Pieces of heritage.

By Caroline Canault.

Our era has witnessed an upheaval of bodily archetypes in art. Initiated in the last century, this approach no longer aims to reproduce organic reality, but instead, to offer an account of bodies cut into pieces, stripped, torn apart, broken, then reassembled and transformed. This process stems from a technique which managed to emerge through works which have become a reference in art history. In their era, these works knew how to interpret reality in a novel fashion and question our gaze. They are still as relevant today.

MAGRITTE René (1898-1967), La preuve éternelle, 1930, cinq peintures sur toile, indissociables, 160×30 cm, Houston (Texas), The Menil Collection.

In front of La preuve éternelle by Magritte (1930) or Bellemer’s La poupée (1935) the feeling of flight remains intact; the body has freed itself, graphically. Images are opposed, condensed, then reconnected, renewing internal parts with external ones, to confer meaning. This collage of a new kind increases points of view and reviews several facets of an identity we therefore see multiplied. The techniques of fragmentation and super-imposition allow the capture of a multitude of attitudes. The amplification of diversity and inequality therefore no longer censures a body which has become a figure freed from taboo.

BELLMER Hans (1902-1975), La Poupée, 1935-36, painted wood, papier mache and various materials, 61x170x51 cm, Paris, MNAM.

Fifty years later, the representation of the body is once again picked apart and opened up for debate : David Hockney uses the same weapons with his assemblage of photography made up of polaroid shots. The Joiners, these mosaics of composite imagery, reconstitute portraits such as that of his mother, painted in Yorkshire in 1982. This time round, fractioned bodies push back the field of possibilities towards new aesthetic realms no longer hemmed in by a frame. “Photography helped me realise that we are only limited by the sky and our feet, never from the side.” *

HOCKNEY David (né en 1937), Mother 1, Yorkshire moors, 1985, collage photographique, propriété de l’artiste.

Exploiting what lies beyond the border is not the only way of achieving this. John Coplans does not hesitate to call upon the potential of the flesh whilst also reworking the frame, between 1982 and 1988, with photographs of his self-portraits cut up into pieces. Captured frontally, the artist’s body is also a space for distortion. According to this artist, he is undertaking: “an archelogy of sorts that can transcend time and go back to the origins of humanity.”**

Actually, all these examples focus on the capture and concentration of a moment without contextualizing it, or referring to the mood and state of an era. This focus is intentional – an action suspended, a cross-section analysis which could have taken place at various points in space and time. This raises the question of our bearings. It may be this point which distinguishes the works of yesterday from contemporary creation.

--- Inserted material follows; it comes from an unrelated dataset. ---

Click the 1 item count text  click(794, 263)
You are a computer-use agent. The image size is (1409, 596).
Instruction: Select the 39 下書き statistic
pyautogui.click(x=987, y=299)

COPLANS John (1920-2003), Selfportrait Upside Down, 1992, deux épreuves gélatino-argentique encadrées, 44,5×28 cm, Collection privée.

Actually, all these examples focus on the capture and concentration of a moment without contextualizing it, or referring to the mood and state of an era. This focus is intentional – an action suspended, a cross-section analysis which could have taken place at various points in space and time. This raises the question of our bearings. It may be this point which distinguishes the works of yesterday from contemporary creation.

Today, conjuring up the destructured, cut up body acts as a metaphor for our current struggles and fears, social problems linked to personal growth, introspection, insecurity and instability. It raises awareness of present-day issues and works on the apparition of traces we can remember.

Finally, what is perceived differently is not so much the support and the work in itself, but rather the way in which it is interpreted. From now on, our gaze fragments the body through swipes, clicks, likes, scrolls and so on. This is a new series of gestures, a practice which has been naturally assimilated, which has almost become innate.

This is not a matter of admitting that our 21st century artists have not invented anything but of stating that all creation is cyclically regenerated, a continuity. This time, the message conveyed has societal value and contains a certain dramatic tension. We must not forget that it is read, decoded and interpreted in a singular fashion, with new tools connected to the screen.

Les us simply try not to forget the remaining traces of a past which continues to inspire our current artists, consciously or sub-consciously.

* Interview with David Hockney by Partick Mauriès published in the newspaper Libération, 9th August 1982.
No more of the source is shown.